访谈时间:2022年3月7日、3月14日、3月29日、4月15日

访谈地点:线上访谈

访谈整理:黄毓婕

亲历者简介:黄小荣,男,1971年出生于福建省浦城县万安乡。1987年初中毕业后入读福建省建阳师范学校;1990年从建阳师范毕业后,被分配回原县籍地浦城县,成为九牧乡蒋坑小学的住校教师;先后任教于八所乡村小学,荣获市级、县级、乡级“先进教师”等荣誉称号;2010年,被调任至浦城县万安乡中心小学,先后兼任中心小学教导副主任、总务主任,在学区范围内推广电子学籍,负责农村小学、幼儿园基础设施建设等工作。

一、教育让我摆脱农民的身份

我们家三代只出了我一位老师。我1971年出生在福建省浦城县万安乡大游村的一个农民家庭,爸妈都是贫农,一家五口靠种田为生。1978年改革开放以后,国家规定每户需要缴纳的稻谷任务数,每百斤可以兑现17元,余下的粮食能以每百斤19元6角的议价卖给国家粮站,比任务数价格略高。我爸是个勤劳的农民,为了多赚些钱,从那些决定外出打工的亲戚朋友那儿借一块稻田来种,连续种了两三年三四十亩的双季稻,最多的一年卖了一万斤,赚了1000多元。结果没想到1984年、1985年全国大丰收,国家粮站的议价也便宜了许多,每百斤只能卖到14元,那之后的几年,全国的粮食价格一直不高。我爸用存下的这些钱盖了新房,这栋房子一直住到现在。在20世纪七八十年代,我们家算是条件不错了。

1977年恢复高考后,我们村出过几个大学生。有一家人是村里的红人,妈妈是隔壁村小学的一个民办教师,有三个儿子,大儿子比我高几届,我读二年级的时候,他已经五年级了。这人从小学开始就特优秀,我记得每年学校办“六一”表彰会,村干部都会参加,按流程是先发县级表彰,再发乡和学校的表彰,领导在台上叫到“郭明”获奖,那人(上去领奖)刚拿着奖状和奖品下来,走到半路的时候,台上又叫:下一个“郭明”,他又跑上去领了,我们坐在台下一片哗然,这事给我的印象特别深。后来他初中就被浦城一中录取了,最后考上南开大学,还读了研究生。大家都说他之所以那么优秀,是因为是老师的儿子。他还有两个弟弟,较大的那个叫郭辉,是我的同学,我们俩从小学开始就在一个班级,那时候经常是要么他考第一我考第二,要么我考第一他第二,两个人就这么比赛到中考。

所给记录 |
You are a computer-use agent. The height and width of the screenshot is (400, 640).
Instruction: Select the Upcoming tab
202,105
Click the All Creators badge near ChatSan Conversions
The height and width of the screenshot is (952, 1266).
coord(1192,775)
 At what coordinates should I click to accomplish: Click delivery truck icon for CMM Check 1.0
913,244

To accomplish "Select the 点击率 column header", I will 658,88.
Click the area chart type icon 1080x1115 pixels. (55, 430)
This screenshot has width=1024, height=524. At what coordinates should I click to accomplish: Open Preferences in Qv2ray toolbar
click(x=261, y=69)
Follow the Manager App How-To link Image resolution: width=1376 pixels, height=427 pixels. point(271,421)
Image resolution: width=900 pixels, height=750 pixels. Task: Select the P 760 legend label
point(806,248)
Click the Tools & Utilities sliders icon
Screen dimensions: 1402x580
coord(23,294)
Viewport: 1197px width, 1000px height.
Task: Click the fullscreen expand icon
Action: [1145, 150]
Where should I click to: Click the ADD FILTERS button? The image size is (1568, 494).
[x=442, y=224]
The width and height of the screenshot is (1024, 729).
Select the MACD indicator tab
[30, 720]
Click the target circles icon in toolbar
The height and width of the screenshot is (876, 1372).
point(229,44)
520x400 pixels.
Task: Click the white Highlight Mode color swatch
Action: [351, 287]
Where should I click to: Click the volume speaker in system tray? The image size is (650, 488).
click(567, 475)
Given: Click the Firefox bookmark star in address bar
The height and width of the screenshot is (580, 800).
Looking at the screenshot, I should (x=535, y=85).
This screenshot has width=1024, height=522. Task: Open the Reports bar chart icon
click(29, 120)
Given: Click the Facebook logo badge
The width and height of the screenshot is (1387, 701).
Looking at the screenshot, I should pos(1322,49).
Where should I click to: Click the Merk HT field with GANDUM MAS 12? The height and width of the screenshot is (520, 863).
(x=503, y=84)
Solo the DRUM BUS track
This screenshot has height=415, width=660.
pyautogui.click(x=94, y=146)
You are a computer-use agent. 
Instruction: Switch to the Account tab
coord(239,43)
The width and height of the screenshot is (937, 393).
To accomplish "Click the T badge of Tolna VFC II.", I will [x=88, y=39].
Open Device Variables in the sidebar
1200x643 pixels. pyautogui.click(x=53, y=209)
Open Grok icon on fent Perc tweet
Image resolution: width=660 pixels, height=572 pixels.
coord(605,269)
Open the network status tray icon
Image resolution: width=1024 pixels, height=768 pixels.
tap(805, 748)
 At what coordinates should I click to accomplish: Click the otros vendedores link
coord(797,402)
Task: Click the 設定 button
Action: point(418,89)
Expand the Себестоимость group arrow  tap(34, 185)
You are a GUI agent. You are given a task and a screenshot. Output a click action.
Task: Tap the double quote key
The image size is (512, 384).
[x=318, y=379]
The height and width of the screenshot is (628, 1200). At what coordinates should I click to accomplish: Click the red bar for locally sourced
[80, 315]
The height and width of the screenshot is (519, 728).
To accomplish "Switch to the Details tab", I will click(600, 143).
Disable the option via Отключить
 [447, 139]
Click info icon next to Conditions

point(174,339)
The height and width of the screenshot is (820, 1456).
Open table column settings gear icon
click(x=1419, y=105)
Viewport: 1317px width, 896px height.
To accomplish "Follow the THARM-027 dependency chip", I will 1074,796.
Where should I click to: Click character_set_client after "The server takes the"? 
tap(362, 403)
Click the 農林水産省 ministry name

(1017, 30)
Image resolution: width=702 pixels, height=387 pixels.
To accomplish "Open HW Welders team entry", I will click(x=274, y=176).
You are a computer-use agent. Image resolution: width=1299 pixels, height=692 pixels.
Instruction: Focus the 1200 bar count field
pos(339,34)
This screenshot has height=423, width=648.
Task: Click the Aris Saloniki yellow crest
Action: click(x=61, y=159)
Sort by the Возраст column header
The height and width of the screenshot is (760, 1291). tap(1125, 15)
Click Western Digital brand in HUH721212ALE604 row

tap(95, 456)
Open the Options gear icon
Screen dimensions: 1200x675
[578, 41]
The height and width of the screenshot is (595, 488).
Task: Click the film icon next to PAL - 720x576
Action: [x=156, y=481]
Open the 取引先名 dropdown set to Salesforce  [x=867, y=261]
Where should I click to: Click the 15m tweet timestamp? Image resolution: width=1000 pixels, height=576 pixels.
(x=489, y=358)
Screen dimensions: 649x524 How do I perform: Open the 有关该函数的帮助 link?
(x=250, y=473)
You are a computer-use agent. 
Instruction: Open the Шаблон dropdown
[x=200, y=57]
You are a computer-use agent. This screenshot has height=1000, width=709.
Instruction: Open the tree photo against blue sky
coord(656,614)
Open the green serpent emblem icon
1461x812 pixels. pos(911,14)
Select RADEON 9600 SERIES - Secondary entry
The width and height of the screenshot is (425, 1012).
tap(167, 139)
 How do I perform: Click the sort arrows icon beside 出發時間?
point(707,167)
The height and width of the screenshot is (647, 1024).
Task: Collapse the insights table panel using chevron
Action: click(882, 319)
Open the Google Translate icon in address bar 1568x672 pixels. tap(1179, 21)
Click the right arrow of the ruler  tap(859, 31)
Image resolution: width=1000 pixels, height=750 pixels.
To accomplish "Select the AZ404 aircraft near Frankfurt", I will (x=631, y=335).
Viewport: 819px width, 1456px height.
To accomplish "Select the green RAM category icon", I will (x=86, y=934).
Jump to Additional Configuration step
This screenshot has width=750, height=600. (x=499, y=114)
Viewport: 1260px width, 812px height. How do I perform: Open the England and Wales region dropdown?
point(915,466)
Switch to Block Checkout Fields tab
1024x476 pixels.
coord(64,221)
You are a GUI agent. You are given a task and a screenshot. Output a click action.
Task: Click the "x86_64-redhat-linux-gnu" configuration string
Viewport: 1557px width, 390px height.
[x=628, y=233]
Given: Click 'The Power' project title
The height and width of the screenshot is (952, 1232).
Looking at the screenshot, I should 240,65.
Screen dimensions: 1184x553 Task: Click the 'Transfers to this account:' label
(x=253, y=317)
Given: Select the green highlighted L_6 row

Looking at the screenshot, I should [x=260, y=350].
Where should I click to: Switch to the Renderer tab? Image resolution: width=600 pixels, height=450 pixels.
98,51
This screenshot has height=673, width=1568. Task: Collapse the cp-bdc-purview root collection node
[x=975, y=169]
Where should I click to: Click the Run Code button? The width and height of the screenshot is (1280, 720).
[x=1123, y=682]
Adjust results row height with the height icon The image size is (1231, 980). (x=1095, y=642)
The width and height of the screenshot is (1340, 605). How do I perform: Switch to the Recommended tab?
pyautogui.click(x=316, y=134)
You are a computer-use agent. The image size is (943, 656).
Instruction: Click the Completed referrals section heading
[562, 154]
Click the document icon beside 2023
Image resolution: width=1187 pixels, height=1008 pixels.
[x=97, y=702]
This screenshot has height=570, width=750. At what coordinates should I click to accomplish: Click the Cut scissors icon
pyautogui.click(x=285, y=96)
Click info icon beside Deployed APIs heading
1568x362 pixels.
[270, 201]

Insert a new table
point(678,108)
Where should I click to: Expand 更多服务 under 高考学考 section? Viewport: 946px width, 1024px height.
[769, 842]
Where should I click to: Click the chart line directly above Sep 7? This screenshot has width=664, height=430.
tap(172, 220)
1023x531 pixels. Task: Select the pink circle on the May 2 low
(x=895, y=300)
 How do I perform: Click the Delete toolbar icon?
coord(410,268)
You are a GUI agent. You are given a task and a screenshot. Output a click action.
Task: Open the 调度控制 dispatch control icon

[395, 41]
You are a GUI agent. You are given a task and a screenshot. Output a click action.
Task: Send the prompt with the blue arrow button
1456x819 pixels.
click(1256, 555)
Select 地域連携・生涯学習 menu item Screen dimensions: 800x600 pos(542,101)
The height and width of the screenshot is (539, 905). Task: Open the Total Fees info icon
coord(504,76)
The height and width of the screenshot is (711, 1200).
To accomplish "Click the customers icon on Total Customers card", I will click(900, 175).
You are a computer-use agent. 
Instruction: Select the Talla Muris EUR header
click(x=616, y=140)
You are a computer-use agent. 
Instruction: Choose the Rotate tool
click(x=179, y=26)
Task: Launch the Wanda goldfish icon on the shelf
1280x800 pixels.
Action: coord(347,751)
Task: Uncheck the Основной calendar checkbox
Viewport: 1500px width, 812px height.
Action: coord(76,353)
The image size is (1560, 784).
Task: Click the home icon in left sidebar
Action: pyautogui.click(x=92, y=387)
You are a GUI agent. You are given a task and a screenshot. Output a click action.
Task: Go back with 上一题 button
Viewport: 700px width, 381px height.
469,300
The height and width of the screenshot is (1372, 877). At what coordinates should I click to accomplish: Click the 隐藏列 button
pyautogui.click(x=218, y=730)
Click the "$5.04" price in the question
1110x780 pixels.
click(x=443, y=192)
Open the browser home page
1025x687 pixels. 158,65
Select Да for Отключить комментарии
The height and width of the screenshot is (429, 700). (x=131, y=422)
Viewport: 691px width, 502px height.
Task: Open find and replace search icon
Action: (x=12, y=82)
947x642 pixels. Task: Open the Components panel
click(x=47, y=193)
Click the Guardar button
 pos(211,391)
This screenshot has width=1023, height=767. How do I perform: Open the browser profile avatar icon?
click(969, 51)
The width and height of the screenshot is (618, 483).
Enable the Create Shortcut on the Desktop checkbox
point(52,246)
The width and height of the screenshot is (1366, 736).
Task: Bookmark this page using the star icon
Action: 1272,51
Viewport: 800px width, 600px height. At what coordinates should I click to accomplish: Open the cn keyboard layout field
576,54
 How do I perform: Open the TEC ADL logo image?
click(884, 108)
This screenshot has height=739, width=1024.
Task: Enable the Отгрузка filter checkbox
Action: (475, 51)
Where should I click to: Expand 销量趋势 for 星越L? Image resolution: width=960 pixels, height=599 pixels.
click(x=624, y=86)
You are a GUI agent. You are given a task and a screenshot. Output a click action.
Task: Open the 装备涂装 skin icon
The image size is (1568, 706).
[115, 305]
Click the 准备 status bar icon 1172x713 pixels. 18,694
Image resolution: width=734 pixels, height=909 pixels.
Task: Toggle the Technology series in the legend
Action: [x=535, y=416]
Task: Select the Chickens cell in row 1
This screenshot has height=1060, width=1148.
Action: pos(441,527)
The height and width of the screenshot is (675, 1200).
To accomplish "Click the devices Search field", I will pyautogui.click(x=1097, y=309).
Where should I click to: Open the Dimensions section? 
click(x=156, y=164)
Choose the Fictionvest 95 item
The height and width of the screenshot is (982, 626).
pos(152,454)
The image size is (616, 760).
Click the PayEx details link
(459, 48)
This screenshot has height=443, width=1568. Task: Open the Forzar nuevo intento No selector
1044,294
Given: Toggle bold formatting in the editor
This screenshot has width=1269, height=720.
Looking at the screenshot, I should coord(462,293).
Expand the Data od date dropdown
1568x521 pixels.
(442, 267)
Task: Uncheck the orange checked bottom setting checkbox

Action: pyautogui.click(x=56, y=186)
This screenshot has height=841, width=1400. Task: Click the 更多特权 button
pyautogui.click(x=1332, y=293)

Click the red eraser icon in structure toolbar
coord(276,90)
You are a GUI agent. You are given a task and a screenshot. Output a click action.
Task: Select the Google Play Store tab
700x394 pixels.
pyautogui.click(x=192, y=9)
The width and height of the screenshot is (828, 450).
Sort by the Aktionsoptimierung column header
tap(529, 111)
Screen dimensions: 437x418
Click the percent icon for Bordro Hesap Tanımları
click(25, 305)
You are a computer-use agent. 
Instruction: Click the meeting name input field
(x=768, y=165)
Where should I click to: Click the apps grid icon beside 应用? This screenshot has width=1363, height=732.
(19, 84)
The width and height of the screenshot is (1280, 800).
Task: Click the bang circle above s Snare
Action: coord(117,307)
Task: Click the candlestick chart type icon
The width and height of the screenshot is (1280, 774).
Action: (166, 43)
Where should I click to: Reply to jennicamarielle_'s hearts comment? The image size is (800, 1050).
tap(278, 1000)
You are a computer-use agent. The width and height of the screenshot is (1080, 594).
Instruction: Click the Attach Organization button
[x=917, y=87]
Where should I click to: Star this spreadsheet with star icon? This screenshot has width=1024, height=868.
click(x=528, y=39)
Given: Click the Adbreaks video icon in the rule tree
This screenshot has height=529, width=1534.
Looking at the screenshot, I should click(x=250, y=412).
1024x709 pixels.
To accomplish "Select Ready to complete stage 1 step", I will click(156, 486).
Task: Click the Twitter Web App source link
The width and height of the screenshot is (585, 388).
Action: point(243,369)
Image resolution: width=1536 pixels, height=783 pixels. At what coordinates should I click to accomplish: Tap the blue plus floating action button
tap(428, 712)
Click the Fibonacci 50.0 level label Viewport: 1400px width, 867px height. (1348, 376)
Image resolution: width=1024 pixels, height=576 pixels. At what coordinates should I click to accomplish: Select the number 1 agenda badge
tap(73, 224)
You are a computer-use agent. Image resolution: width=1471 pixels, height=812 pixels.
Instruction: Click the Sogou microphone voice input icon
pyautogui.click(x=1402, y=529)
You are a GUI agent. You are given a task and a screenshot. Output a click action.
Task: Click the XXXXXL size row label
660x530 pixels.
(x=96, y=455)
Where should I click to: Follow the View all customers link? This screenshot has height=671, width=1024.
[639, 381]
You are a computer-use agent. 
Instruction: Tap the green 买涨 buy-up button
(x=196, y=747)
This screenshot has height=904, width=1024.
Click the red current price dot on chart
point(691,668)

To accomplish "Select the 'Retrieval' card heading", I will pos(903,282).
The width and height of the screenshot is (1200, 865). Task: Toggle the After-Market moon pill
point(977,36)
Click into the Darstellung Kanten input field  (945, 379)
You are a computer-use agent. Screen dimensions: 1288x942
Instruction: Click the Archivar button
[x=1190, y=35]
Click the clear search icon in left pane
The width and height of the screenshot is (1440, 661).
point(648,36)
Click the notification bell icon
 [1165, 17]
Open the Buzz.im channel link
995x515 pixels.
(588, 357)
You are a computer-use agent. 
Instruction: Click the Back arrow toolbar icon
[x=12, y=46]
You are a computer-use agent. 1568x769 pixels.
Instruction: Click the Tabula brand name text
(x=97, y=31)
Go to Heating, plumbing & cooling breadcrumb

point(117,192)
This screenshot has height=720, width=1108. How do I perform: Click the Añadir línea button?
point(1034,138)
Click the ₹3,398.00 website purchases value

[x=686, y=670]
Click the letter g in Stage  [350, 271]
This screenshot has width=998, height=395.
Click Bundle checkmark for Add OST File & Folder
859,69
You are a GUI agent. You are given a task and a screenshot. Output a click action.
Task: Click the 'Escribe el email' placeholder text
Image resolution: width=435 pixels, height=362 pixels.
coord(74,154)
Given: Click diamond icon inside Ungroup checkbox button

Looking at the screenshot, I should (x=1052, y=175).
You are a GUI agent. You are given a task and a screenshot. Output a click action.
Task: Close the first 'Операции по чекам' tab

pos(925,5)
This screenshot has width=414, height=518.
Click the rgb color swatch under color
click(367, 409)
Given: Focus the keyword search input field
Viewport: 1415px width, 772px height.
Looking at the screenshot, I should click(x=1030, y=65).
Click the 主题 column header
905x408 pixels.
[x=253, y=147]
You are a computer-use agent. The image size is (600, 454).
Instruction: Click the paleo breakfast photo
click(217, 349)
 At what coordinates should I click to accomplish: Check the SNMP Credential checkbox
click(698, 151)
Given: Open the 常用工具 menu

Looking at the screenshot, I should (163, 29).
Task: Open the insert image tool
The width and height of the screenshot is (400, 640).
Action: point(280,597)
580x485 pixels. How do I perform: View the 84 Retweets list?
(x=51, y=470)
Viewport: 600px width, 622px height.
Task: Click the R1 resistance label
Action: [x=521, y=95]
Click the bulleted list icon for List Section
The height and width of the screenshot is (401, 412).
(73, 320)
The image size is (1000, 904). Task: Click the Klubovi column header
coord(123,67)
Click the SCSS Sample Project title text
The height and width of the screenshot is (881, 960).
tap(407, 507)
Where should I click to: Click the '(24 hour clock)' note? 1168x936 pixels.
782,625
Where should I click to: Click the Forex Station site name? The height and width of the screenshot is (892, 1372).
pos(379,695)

任务目标 | 根据所给节选,判断下列说法是否符合原文,逐条回答"是"或"否",并引用原文中起决定作用的语句:(a) 黄小荣1990年从建阳师范毕业后,成为九牧乡蒋坑小学的住校教师;(b) 1984年、1985年全国大丰收后,国家粮站的议价涨到每百斤19元6角;(c) 作者和郭辉从小学开始就在同一个班级。

参考解答 |
(a) 是。"1990年从建阳师范毕业后,被分配回原县籍地浦城县,成为九牧乡蒋坑小学的住校教师"
(b) 否。"国家粮站的议价也便宜了许多,每百斤只能卖到14元"
(c) 是。"我们俩从小学开始就在一个班级"